Senior Awami League leaders, as well as its grassroots leaders, admitted that the January 5 general elections had not been a participatory one in absence of the main opposition Bangladesh Nationalist Party.
Most leaders, however, think the parliament would be able to complete its five-year term, as the BNP-led alliance has failed to build up any effective movement against the present government.
They reiterated that mid-term polls would only be possible if BNP sat for discussion after severing ties with Jamaat-e-Islami.
AL presidium member Mohammad Nasim said that the January 5 elections were not a completely representative one as BNP had not participated in it.
‘If BNP-Jamaat had not created panic among the people by burning polling stations and threatening voters, the scene would have been different and the voter turnout would have been higher,’ he said.
Nasim said the new government would continue for five years but it might give elections before completion of its tenure if the BNP severed its ties with Jamaat and sat for discussion.
AL presidium member Mosharraf Hossain said mid-term polls could be held with the participation of all political parties through discussions, but it would not be possible if BNP did not stop violence and terror and sit for a peaceful dialogue with the government, leaving the company of Jamaat.
AL advisory council member Suranjit Sengupta said that the BNP had committed a blunder by raising demands beyond the constitution that
made the January 5 polls being short of a participatory one.
About a possible mid-term election, Suranjit said, ‘Everything depends on them [BNP] and which way they choose.

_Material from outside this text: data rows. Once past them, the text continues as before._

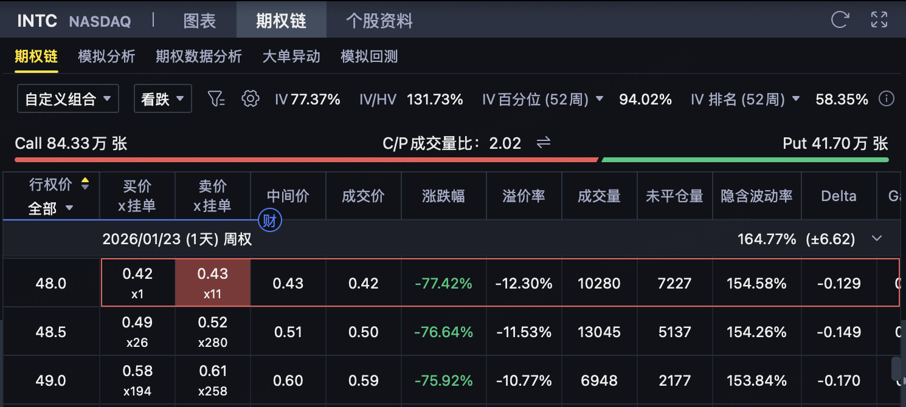This screenshot has width=906, height=407.
Task: Expand IV 百分位 (52周) period dropdown
Action: 600,99
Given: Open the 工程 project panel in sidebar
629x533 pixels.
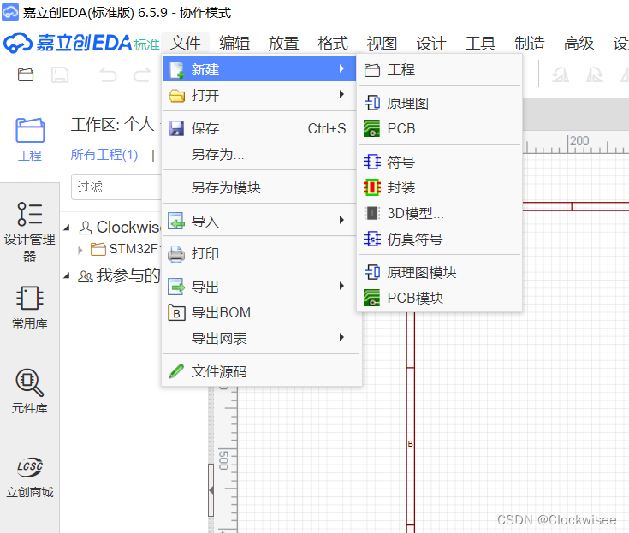Looking at the screenshot, I should click(x=30, y=139).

It depends on whether they would leave Jamaat, stop violence and then sit for discussion,’ he added.
AL law affairs secretary Abdul Matin Khasru said that the January 5 polls were held to fulfill the constitutional requirement.  He said that the new government might hold a participatory election anytime for the sake of peace, but a peaceful discussion was necessary for it.
Grassroots leaders also viewed that despite being elected through an election boycotted by the opposition, the new government would be able to complete its term.
Moin Uddin Mandal, general secretary of Chapainawabganj district AL, said with the January 5 polls the government had managed to avoid a constitutional crisis.
Bagerhat AL general secretary Sheikh Kamruzzaman Tuku said the BNP, if not backed by any international quarters, would not be able to overthrow the new government. ‘Though the elections were not an inclusive one, it was an election in which people cast votes ignoring threats and violence,’ he said.
Tushar Kanti Mandal, general secretary Rangpur city AL, said that the January 5 elections were better than the February 15, 1996 elections in many respects and therefore carried more legitimacy.